Record temperatures are sweeping across the U.S., and agricultural workers are paying the price. The United Farm Workers has tracked at least three heat-related deaths this season. One analyst noted the dynamics at play, writing that compared to the meatpacking industry, “Hired farmworkers are just as vulnerable, if not more. Roughly half lack legal immigration status, and the labor-intensive jobs they do yield little pay and meager benefits. Most don’t have access to adequate health care. Many don’t speak English.” Adrian Aguirre, for example, died traveling in a company van that had no air conditioning or windows. Gueta Vargas collapsed on the job at a hops farm, which ostensibly allows for paid breaks; his daughter wrote, “No one deserves to pass away at work,” on the GoFundMe raising money for his funeral. This state of affairs underscores the challenges affecting agricultural workers. There are currently no OSHA rules covering heat stress, and lacking many traditional labor protections, agricultural workers face steep challenges improving their working conditions.

The labor backlash continues to grow at Activision Blizzard, the billion-dollar game developer being sued by the State of California alleging a culture of sexual harassment and abuse of its employees. Workers at the company recently formed a working group called the ABK Workers Alliance to help coordinate demands. They have said Blizzard is not listening to their concerns, especially since hiring a law firm known for its history of helping companies combat union movements. As the conflict has progressed, at least three members of senior management or development have been let go by the company. Jeff Strain, a former senior Blizzard employee and now owner of his own development company, has called for wholesale unionization of the industry. He even encouraged his own developers to unionize. In a letter, he specifically wrote, “I have nothing to fear from unionization, nor does any company that pays employees fairly and equitably, provides quality health insurance, models respect and civility for female, POC, LGBTQ+ employees, and supports a healthy, whole life.” Few development studios are unionized, and the ones that are, are mostly in Sweden, where legal protections for unions is strong. In 2018, Game Workers Unite formed to encouraged unionization, and in 2019, the AFL-CIO urged the same in the industry. Given the massive lawsuit against Blizzard, now may be the time.

The U.S. government and Tridonex, a Mexican auto parts maker, came to an agreement today to improve working conditions at its plant.

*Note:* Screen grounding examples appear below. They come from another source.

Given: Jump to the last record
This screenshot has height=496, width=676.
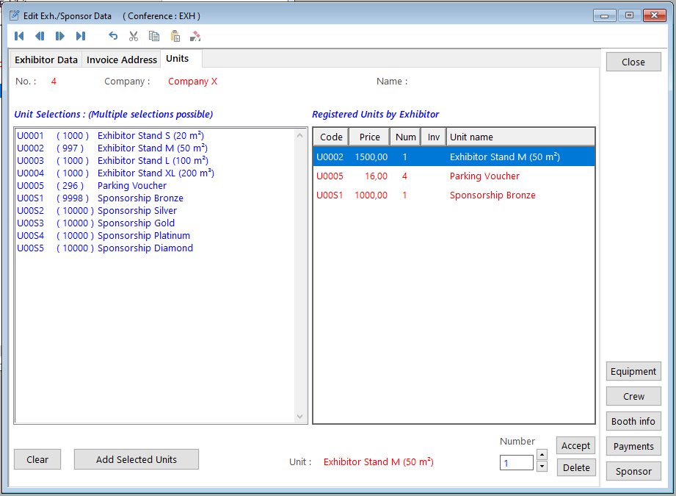Looking at the screenshot, I should pyautogui.click(x=81, y=36).
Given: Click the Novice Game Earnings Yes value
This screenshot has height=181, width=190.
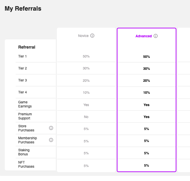Looking at the screenshot, I should point(86,105).
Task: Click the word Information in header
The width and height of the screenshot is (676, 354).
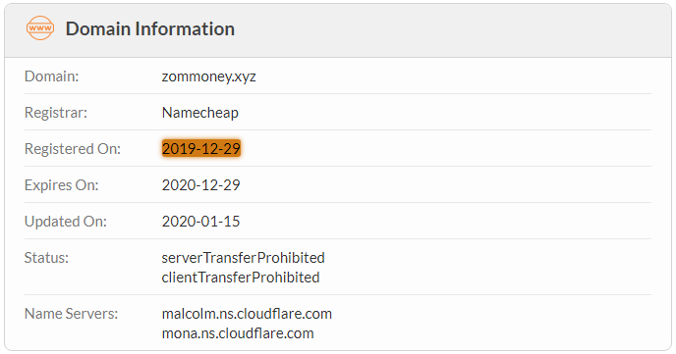Action: click(185, 28)
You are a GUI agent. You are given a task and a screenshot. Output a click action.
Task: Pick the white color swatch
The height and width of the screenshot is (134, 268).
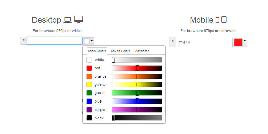89,60
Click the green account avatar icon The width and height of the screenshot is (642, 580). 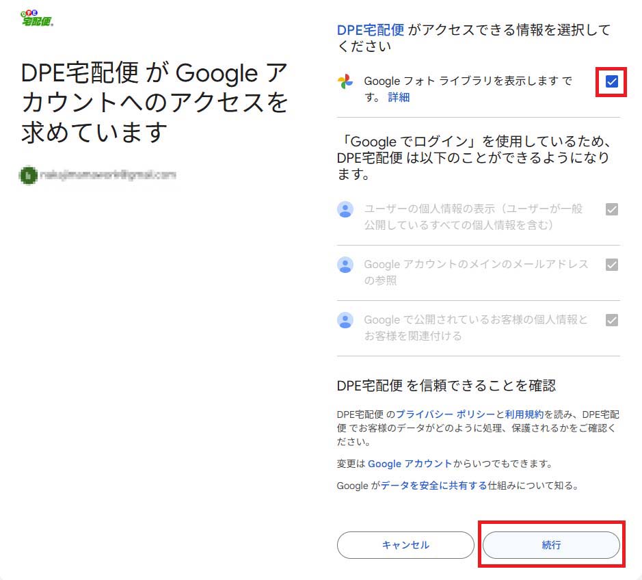tap(28, 175)
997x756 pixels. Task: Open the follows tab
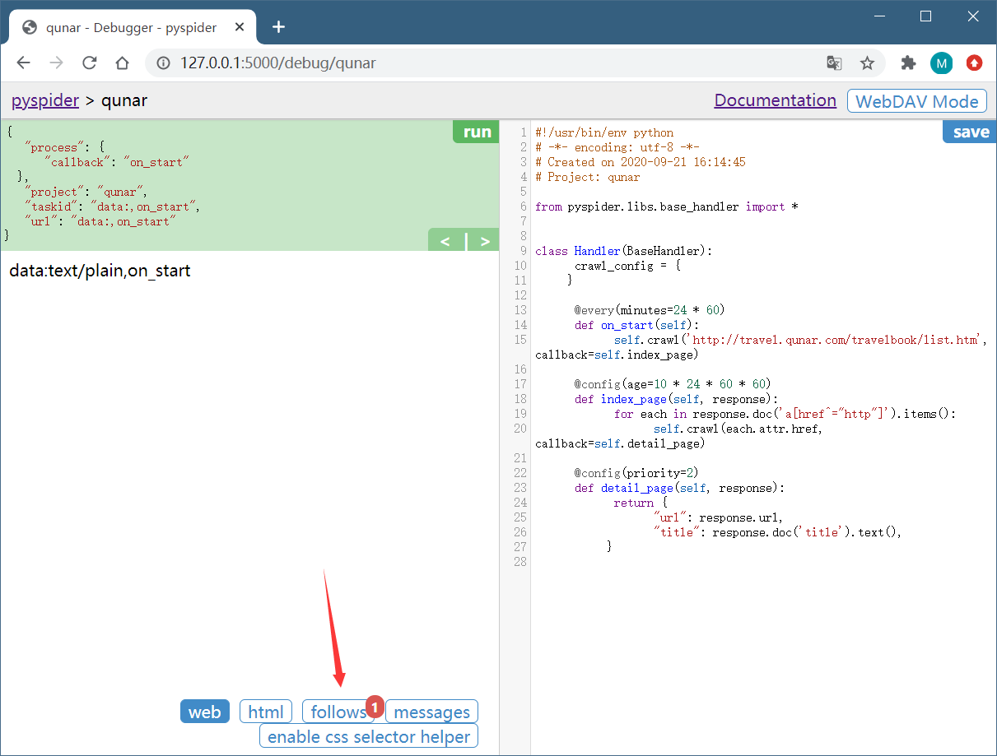pos(338,712)
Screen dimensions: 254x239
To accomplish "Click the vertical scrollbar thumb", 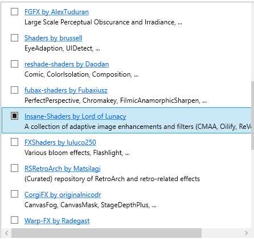I will [252, 115].
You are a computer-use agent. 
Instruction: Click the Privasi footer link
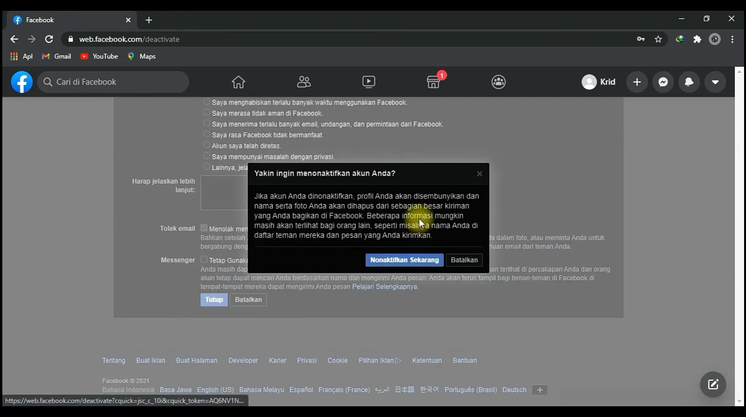coord(306,360)
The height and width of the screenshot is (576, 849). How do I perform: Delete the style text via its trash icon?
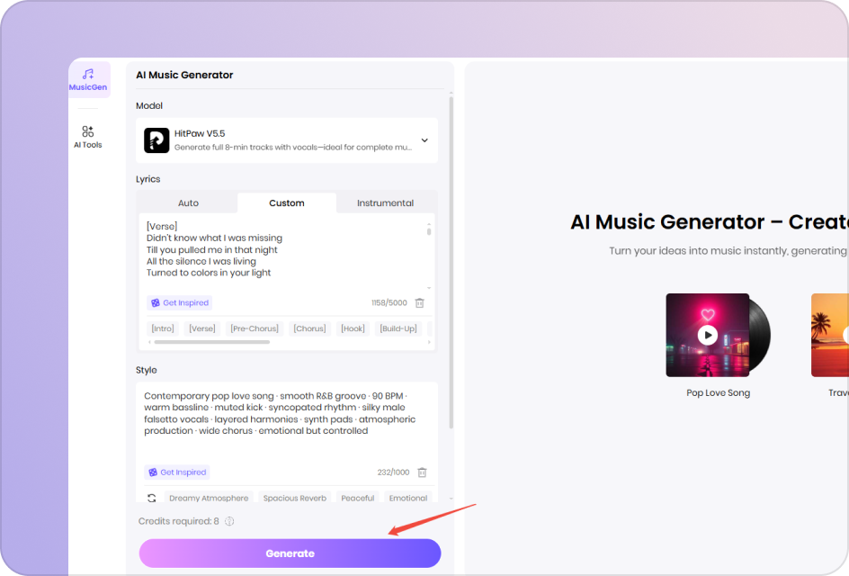421,472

This enforcement comes as an early test of the U.S.-Mexico-Canada Agreement. The company will now provide severance and backpay to at least 154 workers who were fired and “will support employees’ rights to determine union representation without coercion.” The AFL-CIO lodged a complaint three months ago, and labor stateside has long complained that substandard labor conditions south of the border keep down salaries and cause unfair competition with U.S. workers. A telling example of such labor repression occurred in this same case last year, when a trade union lawyer was jailed for organizing workers at the plant. She was only released after agreeing to internal exile to another Mexican state and accepting a ban on appearing in labor court.

FedEx is currently embroiled in “one of the largest Fair Labor Standards Act overtime collectives in history,” a suit representing 30,000 people. Today, that collective added 14 more state claims to their complaint for overtime against the company. The claims span Arkansas, Connecticut, Hawaii, Illinois, Maine, Maryland, Michigan, Minnesota, New Jersey, Oregon, Pennsylvania, Rhode Island, Vermont, and Wisconsin law. The suit’s primary contention is that FedEx “is liable as a joint employer for overtime owed to drivers who, ‘on paper,’ work for independent contracted service providers so the company can avoid certain employment obligations.”